Born in what is now Israel in 1935, Mr. Mazen fled to Syria in 1948. In 1965, he co-founded Fatah -- the main movement within the PLO -- with Mr. Arafat, and was appointed head of the group's Department for National and International Relations in 1980. He followed Mr. Arafat when the PLO chairman was based successively in Jordan, Lebanon and Tunisia, and also accompanied Mr. Arafat to the White House in 1993 to sign the first Oslo accords. Despite his relatively moderate reputation, Mr. Mazen has in the past given credence to some of the malign theories about Jews that are typical fare in the region. In his Arabic book, The Other Side: The Secret Relationship Between Nazism and Zionism, for instance, Mr. Mazen denied "the Zionist fantasy, the fantastic lie that six million Jews were killed" in the Holocaust. (To his mind, the real tally was a sixth that number.) Yet if Israeli public opinion is any guide, such pronouncements do not seem to have fatally undercut Mr. Mazen's position as a negotiator.
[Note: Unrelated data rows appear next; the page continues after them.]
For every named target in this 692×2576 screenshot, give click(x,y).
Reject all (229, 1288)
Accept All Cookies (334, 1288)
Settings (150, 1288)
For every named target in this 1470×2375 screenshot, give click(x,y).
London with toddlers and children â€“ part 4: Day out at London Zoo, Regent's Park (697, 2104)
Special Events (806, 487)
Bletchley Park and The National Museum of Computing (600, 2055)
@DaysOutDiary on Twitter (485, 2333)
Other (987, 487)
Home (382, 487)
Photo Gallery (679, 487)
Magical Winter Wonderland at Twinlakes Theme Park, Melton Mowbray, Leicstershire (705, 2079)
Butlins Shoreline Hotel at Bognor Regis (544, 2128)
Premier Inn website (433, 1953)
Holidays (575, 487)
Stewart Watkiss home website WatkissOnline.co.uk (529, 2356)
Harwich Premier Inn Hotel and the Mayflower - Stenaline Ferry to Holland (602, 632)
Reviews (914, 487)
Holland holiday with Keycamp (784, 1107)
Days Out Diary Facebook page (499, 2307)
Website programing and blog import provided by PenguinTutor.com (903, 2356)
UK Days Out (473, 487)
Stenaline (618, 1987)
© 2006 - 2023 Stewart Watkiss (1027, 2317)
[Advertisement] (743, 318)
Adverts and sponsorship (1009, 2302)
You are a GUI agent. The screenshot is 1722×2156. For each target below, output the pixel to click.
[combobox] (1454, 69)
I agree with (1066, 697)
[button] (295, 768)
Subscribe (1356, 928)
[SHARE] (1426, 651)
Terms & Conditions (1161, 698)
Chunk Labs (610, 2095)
Many Palestinians, on the other hand, were underwhelmed by the appointment. Dr. Mustafa Barghouti, for instance, a well-known democracy advocate, agreed that the appointment was a good idea. "But, it's a bit late," he added, noting that "usually, a prime minister is elected, not appointed." There's also a widespread suspicion that Mr. Mazen will simply be an Arafat deputy with a fancy job title. Notwithstanding his grandiose job description, Mr. Mazen reportedly won't have much real power on key issues. Mr. Arafat apparently plans to retain control over security and peace talks, while the new prime minister will deal largely with domestic affairs, including naming and supervising cabinet ministers.
The PA's halting effort at reform shouldn't be seen as entirely negligible. (Consider that for the past eight months, a new Finance Minister, Salam Fayyad, has been quietly working to rid the PA of corruption -- and consolidating its investments to avoid cash leakage to terrorist groups.) But the circumscribed nature of Mr. Mazen's powers indicates that, consistent with the pattern he's followed since the PA was created a decade ago, Mr. Arafat wants to maintain his hold on power, keep his hand on the terrorism spigot, and control relations with the Israelis. Until the PA Chairman steps down entirely, it seems unlikely the PA will take any serious steps toward democracy, or peace.